Ajaran tentang beriman ini muncul, karena sikap Tomas yang tidak percaya akan kata-kata rasul tentang Yesus yang sudah bangkit.
Seluruh kisah sebelum kata-kata kesimpulan itu disampaikan mengandung pelajaran tentang kebangkitan.
Pertama, bahwa Yesus yang bangkit melampaui dimensi fisik. Dia hidup dalam dimensi baru (dalam roh). Karena itu, Dia masuk ke dalam ruangan, walau pintu-pintunya terkunci (Yohanes 20:26).
Kedua, untuk percaya pada kebangkitan orang memerlukan kemampuan yang melampaui daya-daya fisik seperti melihat dengan mata dan menyentuh dengan tangan (Yohanes 20:25.27).
Orang kadang memerlukan itu, karena tanda-tanda fisik penyaliban itu diperlukan.

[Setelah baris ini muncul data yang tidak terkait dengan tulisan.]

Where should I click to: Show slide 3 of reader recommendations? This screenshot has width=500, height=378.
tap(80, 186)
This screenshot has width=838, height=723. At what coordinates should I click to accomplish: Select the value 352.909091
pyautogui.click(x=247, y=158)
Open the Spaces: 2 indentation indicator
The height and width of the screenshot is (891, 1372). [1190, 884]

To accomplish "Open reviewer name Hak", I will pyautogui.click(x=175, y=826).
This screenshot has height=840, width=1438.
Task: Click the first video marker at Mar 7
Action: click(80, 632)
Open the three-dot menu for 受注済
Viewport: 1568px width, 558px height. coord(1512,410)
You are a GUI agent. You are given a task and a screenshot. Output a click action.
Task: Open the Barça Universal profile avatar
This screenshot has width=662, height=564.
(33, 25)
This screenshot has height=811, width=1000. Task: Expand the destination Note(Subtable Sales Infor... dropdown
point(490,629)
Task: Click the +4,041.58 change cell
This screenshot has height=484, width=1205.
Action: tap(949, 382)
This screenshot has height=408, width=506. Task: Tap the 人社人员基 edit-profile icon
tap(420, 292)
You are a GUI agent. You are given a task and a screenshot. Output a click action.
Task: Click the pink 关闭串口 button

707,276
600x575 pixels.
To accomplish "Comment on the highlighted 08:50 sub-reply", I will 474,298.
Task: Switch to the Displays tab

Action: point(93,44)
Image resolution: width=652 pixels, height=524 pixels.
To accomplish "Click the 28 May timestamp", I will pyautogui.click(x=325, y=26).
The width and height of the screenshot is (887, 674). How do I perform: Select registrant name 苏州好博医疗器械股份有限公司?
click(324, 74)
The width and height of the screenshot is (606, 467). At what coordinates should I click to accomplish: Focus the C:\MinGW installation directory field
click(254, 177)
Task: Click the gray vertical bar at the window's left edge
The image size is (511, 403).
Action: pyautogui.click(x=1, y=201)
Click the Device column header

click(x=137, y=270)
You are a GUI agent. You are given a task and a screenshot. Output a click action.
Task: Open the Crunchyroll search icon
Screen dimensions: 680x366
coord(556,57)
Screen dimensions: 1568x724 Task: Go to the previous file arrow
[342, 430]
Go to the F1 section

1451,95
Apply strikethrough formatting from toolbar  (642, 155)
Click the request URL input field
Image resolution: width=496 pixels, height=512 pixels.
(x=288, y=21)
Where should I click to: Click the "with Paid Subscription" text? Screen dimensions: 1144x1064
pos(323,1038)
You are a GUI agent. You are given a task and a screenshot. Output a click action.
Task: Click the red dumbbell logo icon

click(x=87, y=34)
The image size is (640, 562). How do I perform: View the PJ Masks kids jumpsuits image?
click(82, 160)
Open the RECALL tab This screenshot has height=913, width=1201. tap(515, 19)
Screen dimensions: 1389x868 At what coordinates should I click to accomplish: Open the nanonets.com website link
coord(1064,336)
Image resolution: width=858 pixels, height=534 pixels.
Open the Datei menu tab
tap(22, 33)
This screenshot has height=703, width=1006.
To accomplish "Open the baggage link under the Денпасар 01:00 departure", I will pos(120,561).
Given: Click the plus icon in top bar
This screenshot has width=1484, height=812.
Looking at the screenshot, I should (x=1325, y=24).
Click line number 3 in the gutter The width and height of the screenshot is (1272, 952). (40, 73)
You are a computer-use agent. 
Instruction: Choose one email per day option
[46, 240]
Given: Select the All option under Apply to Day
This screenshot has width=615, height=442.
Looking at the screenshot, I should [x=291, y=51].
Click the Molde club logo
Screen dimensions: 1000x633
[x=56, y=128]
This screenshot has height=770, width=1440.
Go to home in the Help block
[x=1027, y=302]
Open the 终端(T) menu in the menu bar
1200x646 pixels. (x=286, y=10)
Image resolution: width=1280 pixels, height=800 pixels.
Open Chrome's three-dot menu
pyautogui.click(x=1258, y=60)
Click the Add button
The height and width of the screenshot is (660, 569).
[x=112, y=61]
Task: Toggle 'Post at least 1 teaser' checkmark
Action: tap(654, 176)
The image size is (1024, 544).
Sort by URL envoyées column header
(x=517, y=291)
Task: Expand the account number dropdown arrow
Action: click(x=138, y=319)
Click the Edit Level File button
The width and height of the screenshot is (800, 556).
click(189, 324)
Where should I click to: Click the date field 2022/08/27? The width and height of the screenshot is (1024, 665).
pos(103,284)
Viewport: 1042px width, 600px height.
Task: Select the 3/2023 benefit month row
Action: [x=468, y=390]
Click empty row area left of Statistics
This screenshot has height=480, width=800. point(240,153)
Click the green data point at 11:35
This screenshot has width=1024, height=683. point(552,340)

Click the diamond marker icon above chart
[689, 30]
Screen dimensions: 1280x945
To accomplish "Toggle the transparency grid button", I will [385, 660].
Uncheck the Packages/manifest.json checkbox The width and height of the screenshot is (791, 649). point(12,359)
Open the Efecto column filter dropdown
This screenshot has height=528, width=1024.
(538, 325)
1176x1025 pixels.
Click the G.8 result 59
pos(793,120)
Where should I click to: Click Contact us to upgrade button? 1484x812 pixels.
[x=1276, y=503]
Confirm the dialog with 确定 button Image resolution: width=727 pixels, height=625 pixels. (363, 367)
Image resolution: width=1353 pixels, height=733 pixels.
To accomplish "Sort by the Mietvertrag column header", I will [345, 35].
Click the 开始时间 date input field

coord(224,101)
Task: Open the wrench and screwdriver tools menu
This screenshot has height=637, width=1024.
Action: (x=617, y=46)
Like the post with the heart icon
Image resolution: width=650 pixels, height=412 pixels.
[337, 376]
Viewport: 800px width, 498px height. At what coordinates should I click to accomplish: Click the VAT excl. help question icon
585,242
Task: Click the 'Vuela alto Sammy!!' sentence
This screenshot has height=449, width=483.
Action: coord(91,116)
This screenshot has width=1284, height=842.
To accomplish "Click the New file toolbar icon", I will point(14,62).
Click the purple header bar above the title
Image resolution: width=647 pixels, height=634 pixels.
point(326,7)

Misalnya, stigmata yang pada tubuh Santo Fransiskus Assisi atau Santa Magdalena de Pazzi menegaskan tanda penyaliban.
Untuk menjadi percaya orang kadang memerlukan tindakan-tindakan inderawi seperti penglihatan dan pendengaran (Roma 10:14). Santo Paulus menegaskan pentingnya orang mendengar dalam proses menjadi percaya.
Iman juga bisa lahir dari melihat kesaksian hidup nyata dari kaum beriman. Karya misi Gereja (Matius 28:19) bukan hanya untuk mewartakan dengan kata-kata (khotbah dan renungan), melainkan mewujudkan kehadiran Yesus dalam tindakan yang dapat dilihat dan dirasakan.
Sabda Yesus kepada Tomas tidak menegasi perlunya dimensi fisik seperti melihat dan mendengar dalam beriman. Tentu kedua hal itu saja tidak cukup, karena iman itu anugerah Tuhan. Orang mesti membuka diri terhadap pemberian itu.
Karena itu, untuk bisa tumbuh dalam iman orang membutuhkan rahmat Tuhan. Hal itu ditegaskan dalam surat Santo Paulus kepada jemaat di Efesus 2:19-22. Sebagian karya Tuhan itu tidak bisa dilihat, namun bisa dirasakan.
Jadi, berbahagialah yang tidak melihat, namun percaya.